僕の精神が救いを求めるあまりに作り出してしまった都合のいい幻。
その考えが一度頭をもたげるとそれは冷たい小さな棘のように僕の心に突き刺さった。しかし僕はすぐにその考えを振り払った。違う。そんなはずはない。彼女は確かにここにいる。僕の涙を拭ってくれたあの指の感触は本物だった。彼女の言葉は僕に確かな希望を与えてくれた。それを疑うことなど僕にはできなかった。したくなかった。
彼女は僕の最後の拠り所なのだ。
僕は心の中で強く自分に言い聞かせた。
「……分かりました。行ってみます。図書室へ」
僕がそう決意を告げると彼女は初めて心の底から嬉しそうな華やかな微笑みを見せた。それはまるで固く閉ざされていた蕾が一気に花開くようなまばゆいほどの笑顔だった。
「ええ。そうしてください」
その時、予鈴のチャイムが校舎の方からぼんやりと聞こえてきた。昼休みがもうすぐ終わる。
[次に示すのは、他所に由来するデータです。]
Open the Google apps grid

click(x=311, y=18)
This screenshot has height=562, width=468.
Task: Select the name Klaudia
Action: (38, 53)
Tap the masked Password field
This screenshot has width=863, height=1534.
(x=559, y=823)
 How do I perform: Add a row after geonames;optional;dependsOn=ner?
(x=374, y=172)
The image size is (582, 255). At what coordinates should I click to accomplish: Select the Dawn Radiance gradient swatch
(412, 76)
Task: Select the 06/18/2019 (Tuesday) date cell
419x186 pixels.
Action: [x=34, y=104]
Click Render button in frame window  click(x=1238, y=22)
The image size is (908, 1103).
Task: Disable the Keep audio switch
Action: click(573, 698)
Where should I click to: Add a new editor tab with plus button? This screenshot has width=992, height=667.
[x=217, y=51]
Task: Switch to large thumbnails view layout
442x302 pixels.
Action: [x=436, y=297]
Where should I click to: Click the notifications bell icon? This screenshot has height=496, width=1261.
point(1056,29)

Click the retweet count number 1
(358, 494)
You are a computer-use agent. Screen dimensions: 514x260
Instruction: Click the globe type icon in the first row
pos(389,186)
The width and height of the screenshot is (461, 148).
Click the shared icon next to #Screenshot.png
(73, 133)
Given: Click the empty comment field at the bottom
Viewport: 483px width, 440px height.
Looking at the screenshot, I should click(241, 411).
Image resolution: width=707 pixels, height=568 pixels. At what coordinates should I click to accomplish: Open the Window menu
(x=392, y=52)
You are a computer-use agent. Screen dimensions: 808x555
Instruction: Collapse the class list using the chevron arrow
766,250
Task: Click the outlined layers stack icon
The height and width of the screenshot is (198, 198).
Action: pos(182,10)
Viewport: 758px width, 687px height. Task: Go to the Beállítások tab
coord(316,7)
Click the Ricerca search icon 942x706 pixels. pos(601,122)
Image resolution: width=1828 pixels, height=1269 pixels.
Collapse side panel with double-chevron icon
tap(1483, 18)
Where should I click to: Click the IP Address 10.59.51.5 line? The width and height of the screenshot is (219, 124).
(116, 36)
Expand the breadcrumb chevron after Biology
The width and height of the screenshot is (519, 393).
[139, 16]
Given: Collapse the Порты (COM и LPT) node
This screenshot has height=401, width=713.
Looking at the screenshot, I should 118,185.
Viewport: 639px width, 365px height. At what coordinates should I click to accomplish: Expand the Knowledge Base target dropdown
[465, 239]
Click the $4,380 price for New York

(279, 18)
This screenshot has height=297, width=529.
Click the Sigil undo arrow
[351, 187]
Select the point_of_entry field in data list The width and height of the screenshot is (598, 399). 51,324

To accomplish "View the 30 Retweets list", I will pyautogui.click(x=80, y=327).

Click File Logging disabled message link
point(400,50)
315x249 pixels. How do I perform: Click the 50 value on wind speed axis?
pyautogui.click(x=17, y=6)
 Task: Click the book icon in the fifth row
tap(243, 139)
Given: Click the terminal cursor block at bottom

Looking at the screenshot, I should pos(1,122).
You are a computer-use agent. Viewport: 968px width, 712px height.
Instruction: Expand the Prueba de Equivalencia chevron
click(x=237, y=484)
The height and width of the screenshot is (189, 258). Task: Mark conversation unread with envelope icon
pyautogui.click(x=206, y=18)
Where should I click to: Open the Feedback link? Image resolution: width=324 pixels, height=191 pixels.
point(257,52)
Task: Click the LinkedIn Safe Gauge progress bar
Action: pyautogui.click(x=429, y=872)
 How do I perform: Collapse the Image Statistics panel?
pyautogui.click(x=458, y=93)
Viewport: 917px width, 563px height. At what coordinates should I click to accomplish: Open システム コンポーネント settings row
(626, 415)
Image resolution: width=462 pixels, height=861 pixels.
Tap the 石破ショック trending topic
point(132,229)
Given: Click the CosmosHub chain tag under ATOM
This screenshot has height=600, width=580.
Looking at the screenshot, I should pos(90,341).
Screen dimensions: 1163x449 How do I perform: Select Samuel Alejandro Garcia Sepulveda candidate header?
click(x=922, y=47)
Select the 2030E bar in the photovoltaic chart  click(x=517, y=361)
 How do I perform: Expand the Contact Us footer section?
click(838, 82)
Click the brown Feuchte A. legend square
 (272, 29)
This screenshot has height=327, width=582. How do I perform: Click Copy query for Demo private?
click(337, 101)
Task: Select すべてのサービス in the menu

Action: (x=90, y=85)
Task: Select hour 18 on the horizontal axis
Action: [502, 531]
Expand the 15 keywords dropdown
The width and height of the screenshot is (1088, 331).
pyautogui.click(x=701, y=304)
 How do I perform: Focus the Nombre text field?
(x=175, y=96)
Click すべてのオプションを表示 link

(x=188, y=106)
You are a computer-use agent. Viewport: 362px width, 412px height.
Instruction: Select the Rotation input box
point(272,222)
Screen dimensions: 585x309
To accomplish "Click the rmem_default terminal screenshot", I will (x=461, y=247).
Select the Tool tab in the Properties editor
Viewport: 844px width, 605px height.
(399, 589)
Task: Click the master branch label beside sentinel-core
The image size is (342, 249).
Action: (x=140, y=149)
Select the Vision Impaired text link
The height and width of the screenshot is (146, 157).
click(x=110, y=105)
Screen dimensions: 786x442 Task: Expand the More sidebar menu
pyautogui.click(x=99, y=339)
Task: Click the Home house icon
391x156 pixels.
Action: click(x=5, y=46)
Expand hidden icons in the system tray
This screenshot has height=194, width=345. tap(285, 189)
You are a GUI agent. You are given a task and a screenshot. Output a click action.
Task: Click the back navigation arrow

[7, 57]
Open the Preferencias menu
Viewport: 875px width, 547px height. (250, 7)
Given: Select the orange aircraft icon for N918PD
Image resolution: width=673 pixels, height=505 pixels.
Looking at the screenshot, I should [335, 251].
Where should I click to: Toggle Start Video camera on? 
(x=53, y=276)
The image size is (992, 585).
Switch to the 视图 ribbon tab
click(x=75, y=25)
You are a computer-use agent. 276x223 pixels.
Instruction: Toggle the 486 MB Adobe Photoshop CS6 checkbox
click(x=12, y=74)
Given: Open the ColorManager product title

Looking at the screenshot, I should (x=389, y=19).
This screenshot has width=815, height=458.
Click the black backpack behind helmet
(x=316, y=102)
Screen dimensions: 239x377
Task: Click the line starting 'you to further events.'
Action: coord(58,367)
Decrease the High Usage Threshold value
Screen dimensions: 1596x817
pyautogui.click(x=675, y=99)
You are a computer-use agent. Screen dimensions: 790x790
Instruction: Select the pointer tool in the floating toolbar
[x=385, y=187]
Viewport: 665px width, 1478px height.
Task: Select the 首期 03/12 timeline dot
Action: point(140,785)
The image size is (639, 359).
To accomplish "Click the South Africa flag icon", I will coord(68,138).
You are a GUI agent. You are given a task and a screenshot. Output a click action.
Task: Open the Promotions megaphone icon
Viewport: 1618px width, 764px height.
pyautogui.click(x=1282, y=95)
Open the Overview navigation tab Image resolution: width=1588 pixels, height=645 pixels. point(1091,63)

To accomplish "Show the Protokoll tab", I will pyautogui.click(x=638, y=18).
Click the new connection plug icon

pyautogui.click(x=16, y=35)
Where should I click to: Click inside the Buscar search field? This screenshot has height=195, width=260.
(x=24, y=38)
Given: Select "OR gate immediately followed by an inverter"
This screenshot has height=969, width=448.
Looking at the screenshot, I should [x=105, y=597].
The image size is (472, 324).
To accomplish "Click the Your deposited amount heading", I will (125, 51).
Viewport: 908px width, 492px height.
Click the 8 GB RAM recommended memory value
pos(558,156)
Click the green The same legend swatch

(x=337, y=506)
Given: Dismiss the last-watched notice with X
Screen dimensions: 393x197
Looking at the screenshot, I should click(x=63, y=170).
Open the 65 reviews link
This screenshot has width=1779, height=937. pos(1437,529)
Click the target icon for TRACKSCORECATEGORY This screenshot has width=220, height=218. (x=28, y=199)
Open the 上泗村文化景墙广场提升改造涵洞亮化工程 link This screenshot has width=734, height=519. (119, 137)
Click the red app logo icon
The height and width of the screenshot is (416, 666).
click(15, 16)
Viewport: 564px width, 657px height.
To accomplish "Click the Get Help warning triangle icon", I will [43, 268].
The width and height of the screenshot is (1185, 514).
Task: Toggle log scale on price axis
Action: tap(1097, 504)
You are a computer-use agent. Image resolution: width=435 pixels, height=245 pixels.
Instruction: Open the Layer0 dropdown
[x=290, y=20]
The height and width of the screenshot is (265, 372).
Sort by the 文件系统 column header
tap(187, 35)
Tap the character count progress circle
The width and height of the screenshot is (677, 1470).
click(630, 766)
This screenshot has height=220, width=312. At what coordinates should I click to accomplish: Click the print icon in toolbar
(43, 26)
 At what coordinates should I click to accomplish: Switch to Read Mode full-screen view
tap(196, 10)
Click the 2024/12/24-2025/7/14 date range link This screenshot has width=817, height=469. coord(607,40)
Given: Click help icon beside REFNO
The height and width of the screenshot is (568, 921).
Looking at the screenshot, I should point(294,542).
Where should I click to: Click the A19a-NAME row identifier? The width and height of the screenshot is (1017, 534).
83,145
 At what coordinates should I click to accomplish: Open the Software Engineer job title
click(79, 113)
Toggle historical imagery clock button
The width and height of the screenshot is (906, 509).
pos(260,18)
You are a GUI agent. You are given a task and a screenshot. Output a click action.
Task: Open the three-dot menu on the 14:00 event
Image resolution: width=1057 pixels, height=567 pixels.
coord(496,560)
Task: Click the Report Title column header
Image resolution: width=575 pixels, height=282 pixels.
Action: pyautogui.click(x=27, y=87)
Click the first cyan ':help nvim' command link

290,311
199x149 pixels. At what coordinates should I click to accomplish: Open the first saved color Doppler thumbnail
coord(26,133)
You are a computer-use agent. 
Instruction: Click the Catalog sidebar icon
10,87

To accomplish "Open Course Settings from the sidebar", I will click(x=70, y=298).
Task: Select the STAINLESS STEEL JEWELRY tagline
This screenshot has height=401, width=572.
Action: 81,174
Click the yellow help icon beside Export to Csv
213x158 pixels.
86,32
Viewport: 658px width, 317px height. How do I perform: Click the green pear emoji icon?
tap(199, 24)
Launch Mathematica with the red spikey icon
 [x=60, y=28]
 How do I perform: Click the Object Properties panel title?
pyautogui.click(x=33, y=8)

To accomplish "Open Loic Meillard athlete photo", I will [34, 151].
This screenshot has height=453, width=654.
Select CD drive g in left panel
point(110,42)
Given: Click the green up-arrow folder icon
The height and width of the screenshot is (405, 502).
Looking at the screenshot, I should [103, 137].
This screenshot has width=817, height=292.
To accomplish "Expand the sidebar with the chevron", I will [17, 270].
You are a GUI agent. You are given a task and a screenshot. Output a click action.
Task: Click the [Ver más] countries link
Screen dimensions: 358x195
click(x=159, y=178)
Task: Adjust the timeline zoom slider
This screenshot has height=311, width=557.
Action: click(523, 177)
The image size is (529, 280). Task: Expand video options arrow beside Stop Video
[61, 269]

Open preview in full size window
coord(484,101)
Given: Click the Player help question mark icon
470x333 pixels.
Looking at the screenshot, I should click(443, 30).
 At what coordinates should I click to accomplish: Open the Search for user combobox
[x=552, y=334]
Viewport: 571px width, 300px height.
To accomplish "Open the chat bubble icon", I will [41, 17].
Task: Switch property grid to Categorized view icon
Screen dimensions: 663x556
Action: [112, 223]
彼女はその音を聞くと、すっとベンチから立ち上がった。
「もう行かなくては」
「あ……」
僕は思わず彼女を引き留めようとして言葉を失った。もっと聞きたいことがあった。あなたの名前は?また会えるのか?しかしそんな言葉は僕の口からは出てこなかった。
彼女はそんな僕の気持ちを察したかのように振り返って、悪戯っぽく片目を瞑ってみせた。
「大丈夫。また会えますよ」
その短い約束だけを残し、彼女は再び僕に背を向け、中庭の奥へと歩き始めた。その足取りは来た時と同じように音もなく滑らかだった。僕はただその後ろ姿をなすすべもなく見送っていた。
彼女の白いセーラー服の姿が、木々の間に吸い込まれるようにしてやがて見えなくなった。
後に残されたのは僕一人と、まだ彼女の甘い香りがほのかに残る静かな中庭だけだった。僕はしばらくの間、彼女が消えていった方向をぼんやりと見つめていた。